**Text provided**
Endless winter in NHS 'puts patients at risk'
- Published
The NHS is stuck in an "endless winter" with hospitals left in chaos struggling to cope, doctors and nurses say.
The warnings have been made at the Royal College of Nursing and British Medical Association conferences.
Delegates at each explained how pressures have got so bad that patients are being put at risk.
But ministers in England rejected the claims, saying investment was making the NHS the safest health system in the world.
The two conferences have fallen on the same week this year and both got under way with dire warnings of mounting pressures.
The RCN produced a dossier showing how frail elderly people were being moved at night and patients were being treated in corridors and storerooms.
And doctors at their conference in Belfast warned the NHS had been left drastically short of beds and was "bursting at the seams".
Medics highlighted OECD figures, which showed that countries such as Belgium, France, Austria, Germany and even Romania have more than double the number of beds per head of population than the UK.
In England, the number of hospital beds has been cut by more than a fifth over the past decade to just over 103,000, leaving hospitals dangerously full according to BMA leader Dr Mark Porter.
He said the situation meant there was an "increased risk" of infections and meant it was less likely that patients would end up on the right ward.
Mr Michael Hardingham, an ear, nose and throat surgeon from Cheltenham, went even further.
He told delegates during the debate: "Patients are being harmed because they are being sent home as there are no beds available."
Doctors overwhelmingly passed a motion that the reduction in bed stock had gone too far.
Meanwhile, nurses at the RCN conference in Glasgow highlighted examples of how the pressure on hospitals was forcing some sites to take extreme measures.

**Records**

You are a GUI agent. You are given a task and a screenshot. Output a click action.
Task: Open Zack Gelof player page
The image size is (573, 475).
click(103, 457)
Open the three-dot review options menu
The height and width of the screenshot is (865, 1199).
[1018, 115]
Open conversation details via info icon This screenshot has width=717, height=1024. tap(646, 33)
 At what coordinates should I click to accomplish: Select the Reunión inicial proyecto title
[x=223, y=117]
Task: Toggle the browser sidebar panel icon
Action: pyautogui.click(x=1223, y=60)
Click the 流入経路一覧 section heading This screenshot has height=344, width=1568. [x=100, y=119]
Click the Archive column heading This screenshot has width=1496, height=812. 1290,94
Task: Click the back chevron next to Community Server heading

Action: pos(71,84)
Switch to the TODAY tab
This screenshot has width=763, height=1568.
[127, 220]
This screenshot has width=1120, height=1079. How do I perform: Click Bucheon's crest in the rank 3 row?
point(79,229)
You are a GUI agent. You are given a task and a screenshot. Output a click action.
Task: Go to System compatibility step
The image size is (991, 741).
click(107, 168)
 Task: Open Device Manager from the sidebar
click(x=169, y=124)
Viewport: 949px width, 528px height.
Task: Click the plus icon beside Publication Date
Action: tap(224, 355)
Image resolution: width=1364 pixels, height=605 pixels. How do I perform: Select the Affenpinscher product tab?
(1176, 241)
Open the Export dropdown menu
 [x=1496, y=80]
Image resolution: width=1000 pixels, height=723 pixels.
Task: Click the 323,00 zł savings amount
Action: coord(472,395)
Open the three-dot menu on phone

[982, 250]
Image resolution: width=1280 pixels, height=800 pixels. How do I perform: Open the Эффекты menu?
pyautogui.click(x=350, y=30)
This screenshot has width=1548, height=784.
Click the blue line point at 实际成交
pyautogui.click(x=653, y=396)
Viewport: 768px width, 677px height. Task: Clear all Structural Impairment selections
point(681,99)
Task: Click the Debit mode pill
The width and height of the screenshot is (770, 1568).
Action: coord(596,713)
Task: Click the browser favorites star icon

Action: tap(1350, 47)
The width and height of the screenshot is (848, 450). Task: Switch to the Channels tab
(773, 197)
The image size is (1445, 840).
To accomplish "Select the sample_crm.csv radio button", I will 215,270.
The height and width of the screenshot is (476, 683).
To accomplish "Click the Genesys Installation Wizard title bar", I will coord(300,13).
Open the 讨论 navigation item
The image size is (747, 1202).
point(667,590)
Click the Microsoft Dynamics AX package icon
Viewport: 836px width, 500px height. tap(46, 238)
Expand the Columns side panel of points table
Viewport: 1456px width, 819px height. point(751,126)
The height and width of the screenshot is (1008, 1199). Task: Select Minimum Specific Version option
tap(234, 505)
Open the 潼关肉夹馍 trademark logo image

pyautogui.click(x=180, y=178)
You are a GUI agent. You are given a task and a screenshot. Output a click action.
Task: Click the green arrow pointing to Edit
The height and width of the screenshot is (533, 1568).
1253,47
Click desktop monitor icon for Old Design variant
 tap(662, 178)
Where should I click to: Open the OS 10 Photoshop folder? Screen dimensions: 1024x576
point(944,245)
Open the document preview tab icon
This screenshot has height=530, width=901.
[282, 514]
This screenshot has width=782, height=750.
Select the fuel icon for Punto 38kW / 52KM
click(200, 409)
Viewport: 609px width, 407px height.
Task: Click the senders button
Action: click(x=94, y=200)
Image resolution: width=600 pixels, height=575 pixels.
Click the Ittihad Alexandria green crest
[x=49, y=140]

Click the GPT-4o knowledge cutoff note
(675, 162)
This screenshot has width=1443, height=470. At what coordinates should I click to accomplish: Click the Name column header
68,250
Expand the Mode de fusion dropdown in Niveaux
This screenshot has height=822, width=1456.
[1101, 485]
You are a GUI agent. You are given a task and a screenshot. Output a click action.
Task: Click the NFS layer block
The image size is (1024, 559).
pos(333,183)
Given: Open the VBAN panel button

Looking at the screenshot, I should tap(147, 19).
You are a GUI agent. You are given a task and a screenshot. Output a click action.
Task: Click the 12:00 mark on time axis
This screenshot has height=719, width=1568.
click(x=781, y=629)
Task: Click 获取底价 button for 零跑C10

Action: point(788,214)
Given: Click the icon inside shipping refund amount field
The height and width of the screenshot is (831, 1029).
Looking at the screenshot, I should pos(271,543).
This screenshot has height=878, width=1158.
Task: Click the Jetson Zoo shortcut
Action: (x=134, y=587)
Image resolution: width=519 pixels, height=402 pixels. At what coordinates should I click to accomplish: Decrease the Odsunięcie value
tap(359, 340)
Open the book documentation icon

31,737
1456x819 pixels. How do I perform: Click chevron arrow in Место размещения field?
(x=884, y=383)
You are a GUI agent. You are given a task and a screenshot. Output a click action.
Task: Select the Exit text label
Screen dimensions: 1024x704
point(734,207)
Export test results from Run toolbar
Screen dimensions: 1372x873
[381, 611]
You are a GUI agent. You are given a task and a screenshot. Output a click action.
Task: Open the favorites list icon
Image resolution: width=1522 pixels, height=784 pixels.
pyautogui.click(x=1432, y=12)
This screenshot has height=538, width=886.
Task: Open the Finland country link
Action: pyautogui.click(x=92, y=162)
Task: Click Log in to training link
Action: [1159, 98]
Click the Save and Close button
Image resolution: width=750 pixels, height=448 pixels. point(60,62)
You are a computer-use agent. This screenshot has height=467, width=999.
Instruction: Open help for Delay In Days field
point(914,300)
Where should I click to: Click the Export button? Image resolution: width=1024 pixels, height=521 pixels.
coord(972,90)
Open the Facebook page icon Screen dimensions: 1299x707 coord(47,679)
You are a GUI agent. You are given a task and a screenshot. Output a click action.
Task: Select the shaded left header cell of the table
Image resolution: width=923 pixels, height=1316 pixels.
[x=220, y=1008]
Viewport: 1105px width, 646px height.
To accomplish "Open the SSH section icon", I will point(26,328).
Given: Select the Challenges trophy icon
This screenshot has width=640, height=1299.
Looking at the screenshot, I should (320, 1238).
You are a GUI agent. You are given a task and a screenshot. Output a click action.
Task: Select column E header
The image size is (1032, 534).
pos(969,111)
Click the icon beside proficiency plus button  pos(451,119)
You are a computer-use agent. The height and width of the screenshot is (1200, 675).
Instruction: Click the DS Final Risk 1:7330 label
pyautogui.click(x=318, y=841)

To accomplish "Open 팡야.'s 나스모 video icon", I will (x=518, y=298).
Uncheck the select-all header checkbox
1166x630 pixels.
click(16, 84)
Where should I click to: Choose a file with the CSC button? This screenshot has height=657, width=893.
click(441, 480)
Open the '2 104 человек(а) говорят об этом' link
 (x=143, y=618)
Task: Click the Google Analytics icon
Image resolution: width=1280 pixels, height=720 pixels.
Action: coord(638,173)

**Prompt 1**
The NHS article cites OECD figures. List every country it names as having more than double the UK's number of beds per head of population.
**Prompt 2**
Retype the stretch of the NHS article from "Endless winter in" through "of mounting pressures." word for word.

**Solution 1**
Belgium, France, Austria, Germany, Romania

**Solution 2**
Endless winter in NHS 'puts patients at risk'
- Published
The NHS is stuck in an "endless winter" with hospitals left in chaos struggling to cope, doctors and nurses say.
The warnings have been made at the Royal College of Nursing and British Medical Association conferences.
Delegates at each explained how pressures have got so bad that patients are being put at risk.
But ministers in England rejected the claims, saying investment was making the NHS the safest health system in the world.
The two conferences have fallen on the same week this year and both got under way with dire warnings of mounting pressures.